Forma 3: Enfermarse de grima
Julio era de uno esos a los que les gustaba recluirse en una clínica para alguna operación electiva (las malas lenguas dicen que se “tuneó” las nalgas cuando cumplió 40). Le encantaba el ambiente de hotel de cinco estrellas que había en esos lugares. Por eso comenzó a molestarse cuando la Revolución incluyó en los contratos colectivos del sector público pólizas HCM que le han permitido a “las hordas chavistas” invadir los sacrosantos espacios exclusivos de la gente con “rial”.
Para él, eso ya era malo porque “uno se siente como en un hospital público”, decía con grima. Pero, de unos meses para acá, eso que era malo se puso peor, pues ahora él, el tipo de clase media, amigo de los doctores y tal, ha dejado de ser un paciente premium.

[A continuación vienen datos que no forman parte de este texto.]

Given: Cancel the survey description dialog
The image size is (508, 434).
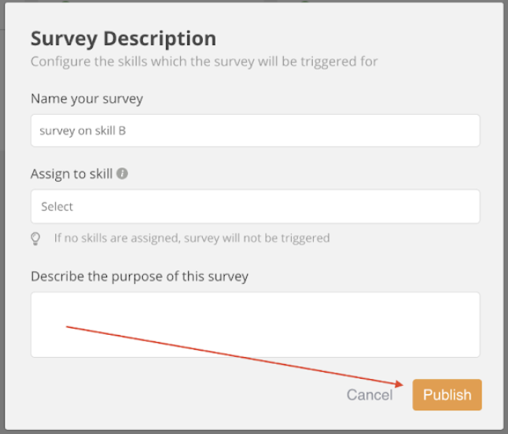Looking at the screenshot, I should coord(370,395).
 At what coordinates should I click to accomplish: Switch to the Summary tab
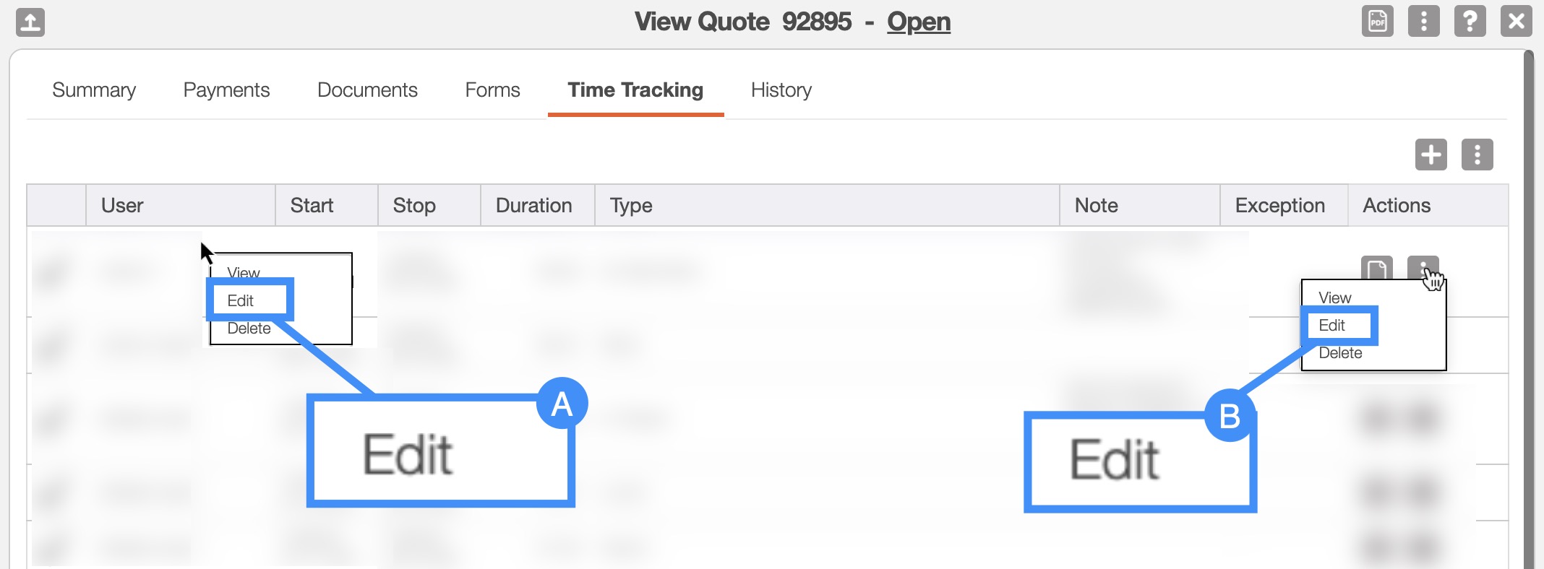click(94, 90)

Su póliza se ha devaluado al ritmo de las cotizaciones de esa página web a la que la oposición rinde culto, y Julio sabe (porque el antichavismo lo obnubila, pero no es idiota) que si se le presenta una emergencia o una enfermedad seria, la clínica le exprimirá el seguro en un parpadeo y él o un familiar tendrá que ir a parar a uno de sus despreciados hospitales. “¡Dios nos cuide!”, exclama, aterrorizado.
La semana pasada, Julio se dio cuenta de que no era oligarca cuando su hija de catorce años le pidió, como regalo de quince, una operación de implantes mamarios, algo típico de las chamas very nice. Y él, que ya le pagó ese tipo de operación a su otra hija y a su esposa; él, que según los chismosos, se mandó a “tunear” sus propios glúteos cuarentones, tuvo que decirle a su chiquita: “Mi niña, eso va a tener que esperar”.

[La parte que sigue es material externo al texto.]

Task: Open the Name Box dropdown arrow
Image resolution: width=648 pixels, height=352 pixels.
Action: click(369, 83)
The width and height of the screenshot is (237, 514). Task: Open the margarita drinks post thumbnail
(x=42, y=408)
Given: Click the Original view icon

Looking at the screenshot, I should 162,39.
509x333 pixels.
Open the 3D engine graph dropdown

Forma 4: Andar con los cauchos lisos
Javi es hijito de papá y tiene tremendo rústico. Hasta no hace mucho se gastaba sin remordimiento en tan poderosa nave. Compraba periquitos por Amazon y se la pasaba tirando físico.

La guerra económica y la caída de los precios del petróleo, fenómenos en los que nunca han creído ni Javi ni su viejo (“Son inventos de la dictadura castro-comunista”, dice el padre. “Son maduradas”, dice el joven) comenzaron a hacer estragos en su sabrosa vida. Ya no puede comprar nada fuera porque los especuladores cambiarios (muchos de ellos hijos de papá también) han puesto el billete verde a una altura inalcanzable. Y los bachaqueros de repuestos automotores (muchos de ellos rustiqueros también) no tienen paz con la miseria.
La cosa está tan grave que, según sus cálculos, tendría que conseguirse un trabajo y sudar al menos seis meses para comprarle a “Charlotte” (así le dice él a su Toyota Four Runner) el rin que se le dobló el otro día yendo hacia Cata.
Javi se dio de platanazo con su nueva realidad socioeconómica cuando, siguiendo una inveterada costumbre, fue a pedirle plata al apá y éste le dijo: “¿Está loco, chico, no te has dado cuenta de que ya somos unos marginales?... ¡Fíjate en mi carro: hasta yo ando con los cauchos lisos!”.